Kitaptaki belgelere göre 1875 yılından önce yapıldığı tespit edilen Pembe Ev’in ilk sahibi Ferhad oğlu İskender’dir. Evin üç el değiştirdikten sonra 1877 yılının Aralık ayında Hatice Zarife tarafından 52/72’lik hissesi Keresteci Ahmed oğlu Ali Rıza’ya satılmıştır. Geri kalan hisseleri ise Mart 1878’de Feyzullah kızı Zübeyde tarafından alınmıştır. Kayıtlarda Zübeyde Hanım’ın eşinin adıyla değil de babasının adıyla anılmasının sebebi, evi satın aldıklarında belki evlenmemiş, belki nişanlı olmaları ya da kayıtlarla ilgili bir sorundan kaynaklanmasıdır. Ancak ev, 1878’de toplamda 13.500 kuruşa Ali Rıza Efendi ve Zübeyde Hanım çiftinin olmuştur. Kitaptaki emlak kayıtlarına göre ev, dokuz oda bir mutfaktan oluşmaktadır. Toplam yüz ölçümü 341 m2 olan bir arsa üzerinde kurulmuştur. Üç yıl sonra 1881’de bu evde Mustafa adı verilen bir bebek dünyaya gelecek ve bu evde sekiz yıl yaşayacaktır. Yine kayıtlardan Ali Rıza Efendi ve Zübeyde Hanım’ın evlerinin hemen yanında beş odalı başka bir ev daha inşa ettirdikleri öğrenilmiştir. Hatta bu mülkleri daha sonra aralarında paylaştırmışlar, ancak paylarını ortak kullanmaya devam etmişlerdir. 1887 yılında Mustafa Kemal 6 yaşındayken Ali Rıza Efendi hayatını kaybetmiştir. Tam olarak ölüm tarihi ve ölüm nedeninin kayıtlarda yer almadığı görülmektedir. Mirasının “şeri mahkeme” tarafından tasdik edildiği 13 Nisan 1887’den önce vefat ettiği kesin olarak anlaşılmaktadır. Keresteci Ali Rıza Efendi’nin mirası eşi, oğlu Mustafa ve kızları Makbule ile Naciye arasında paylaşılmıştır. Atatürk’ün az bilinen kız kardeşi Naciye’nin adı ise Ocak/Şubat 1888’de emlak kayıtlarında geçmektedir. Kitaba göre muhtemelen bundan kısa bir süre sonra hayatını kaybetmiş olduğu anlaşılmaktadır. Ali Rıza Bey’den kalan miras ailenin o günlerde maddi olarak zor günler geçirdiğini göstermektedir. Defni için 500 kuruş harcanan Ali Rıza Efendi’den Zübeyde Hanım’a 751 kuruş, oğlu Mustafa’ya mirasın yüzde 44’ü olan 1.929 kuruş ve iki kızına da 964’er kuruş kalmıştır. Bir de ederi 35.010 kuruş olan bir ev bulunmaktadır. Ancak kayıtlarda Ali Rıza Efendi’nin Selanik’teki “Stambul Çarşısı” esnaflarından Nuri Efendi’ye 28.800 kuruş borcu olduğu görülmektedir. Nuri Efendi mahkemeye başvurarak Ali Rıza Efendi’nin, borca karşılık evini rehin olarak verdiğini iddia etmiştir.

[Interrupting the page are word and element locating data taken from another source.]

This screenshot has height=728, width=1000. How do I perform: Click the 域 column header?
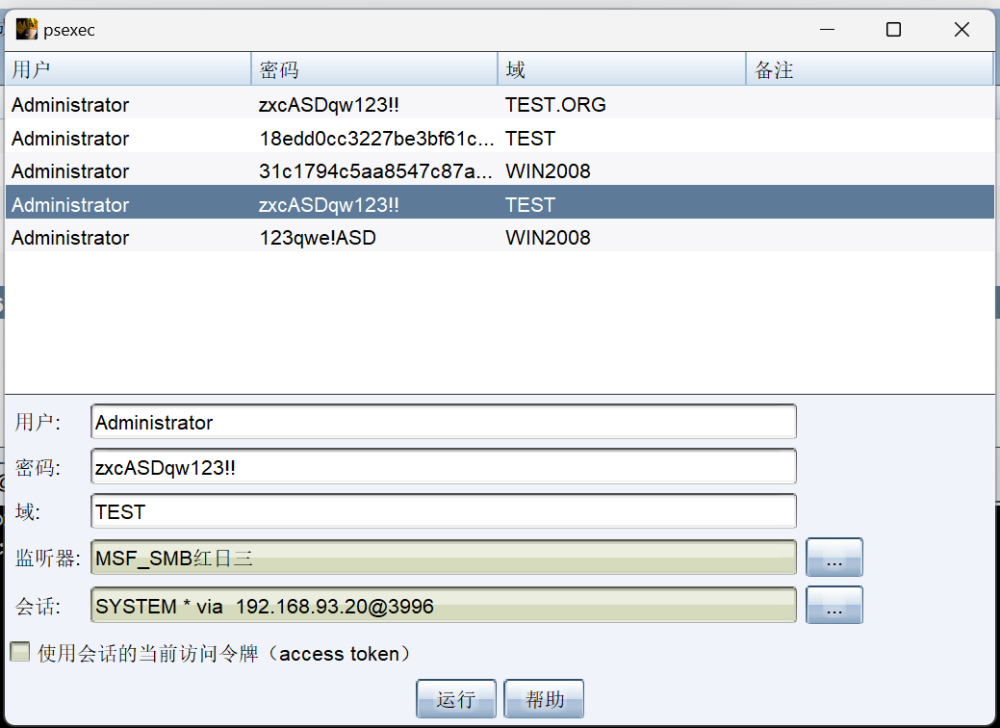[x=621, y=70]
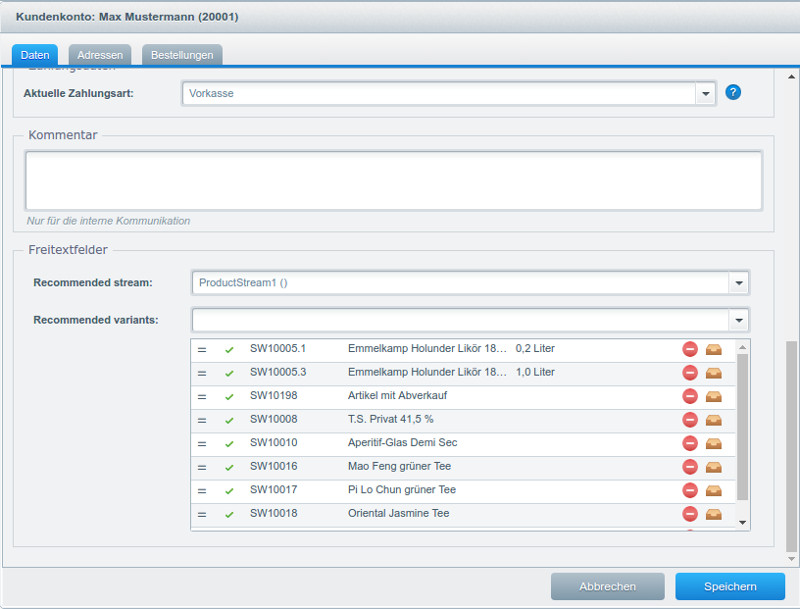800x609 pixels.
Task: Delete T.S. Privat 41,5 % from list
Action: tap(690, 420)
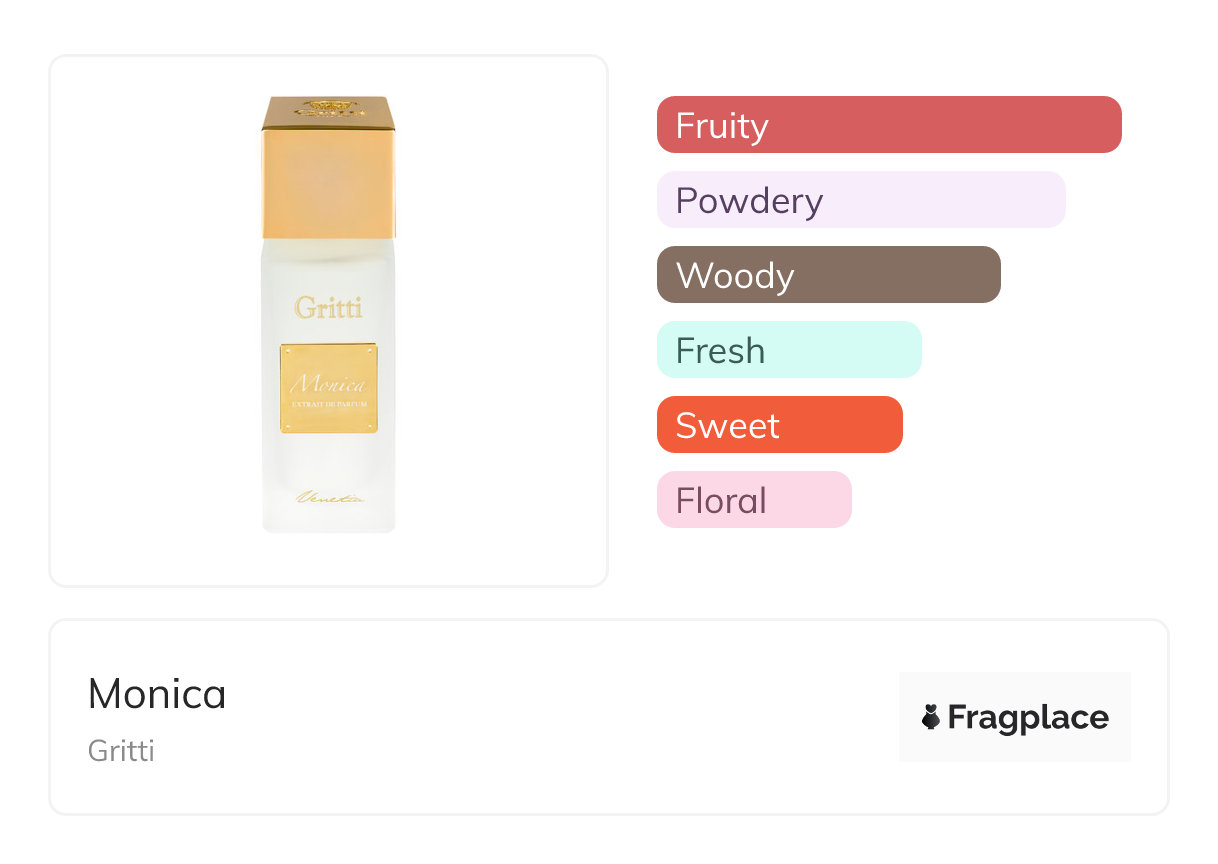
Task: Select the Powdery accord bar
Action: (860, 200)
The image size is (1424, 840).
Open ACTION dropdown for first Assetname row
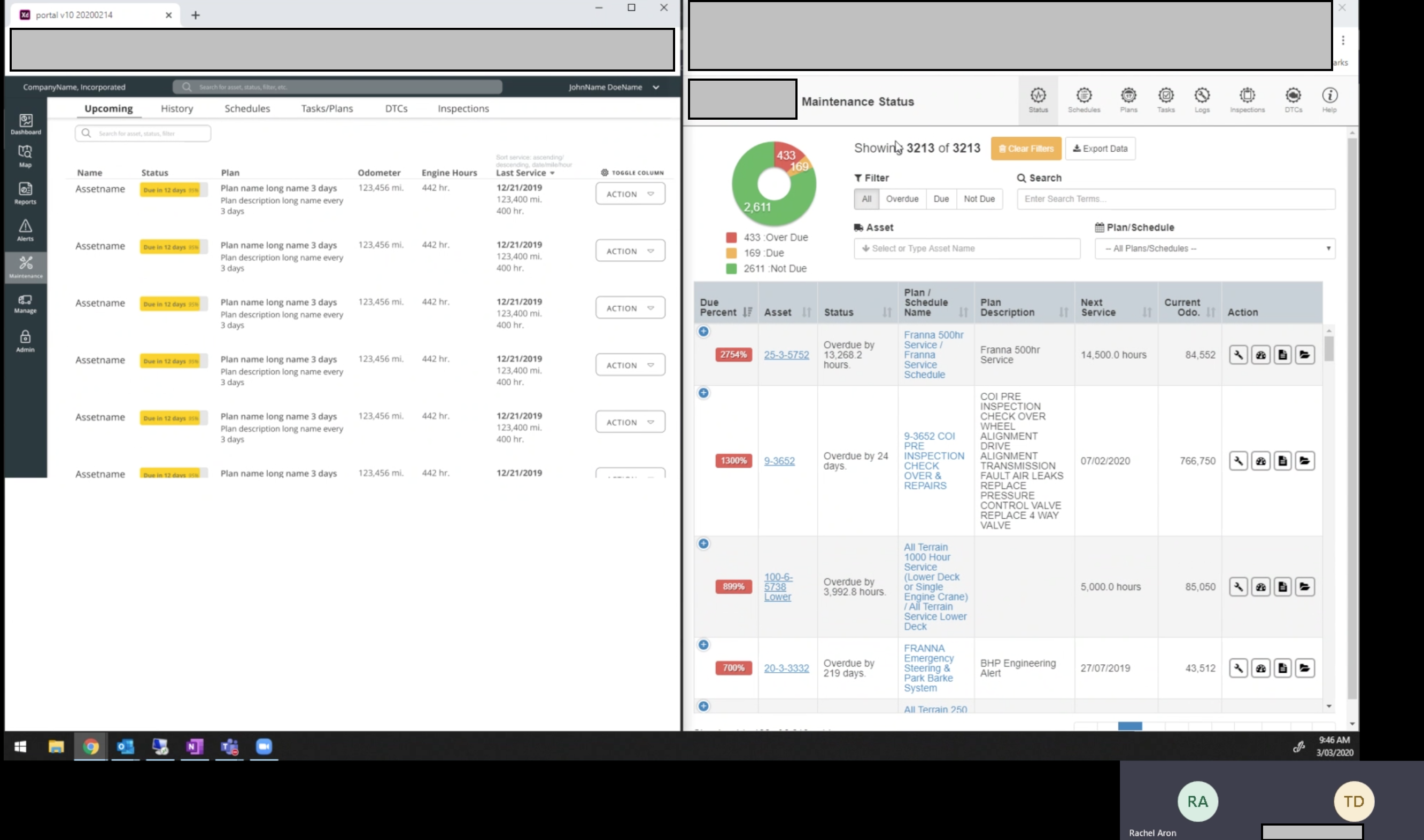(x=630, y=194)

Mahkemede Zübeyde Hanım bu borcu kabul etmemiştir. Kayıtlarda Nuri Efendi’nin bariz şekilde sarhoş olduğu ve mahkemeye sunduğu belgenin bağlayıcı olmadığı ifade edilmektedir. Sonunda mahkeme evin Zübeyde Hanım’da kalmasına karar vermiştir. Zübeyde Hanım eşinin vefatından kısa bir süre sonra küçük evi satmış, büyük evi de rehin vererek Mustafa ve Makbule’yi yanına alıp Selanik yakınlarındaki Langaza’daki ağabeyi Hüseyin Ağa’nın yanına taşınmıştır. Mustafa’nın iyi bir eğitim almasını isteyen Zübeyde Hanım, onu yine Selanik’teki evlerine yakın teyzesi Fatma Molla’nın yanına göndermiştir. 1899’da annesi vefat eden Zübeyde Hanım’a teyzesinin oturduğu bu ev miras kalmıştır. 1906’yılında aile tekrar Pembe Köşk’e dönmüştür. Bu arada 1908’de bir subay olarak hayata atılan Mustafa Kemal’in de aynı mahalleden iki ev aldığı görülmektedir.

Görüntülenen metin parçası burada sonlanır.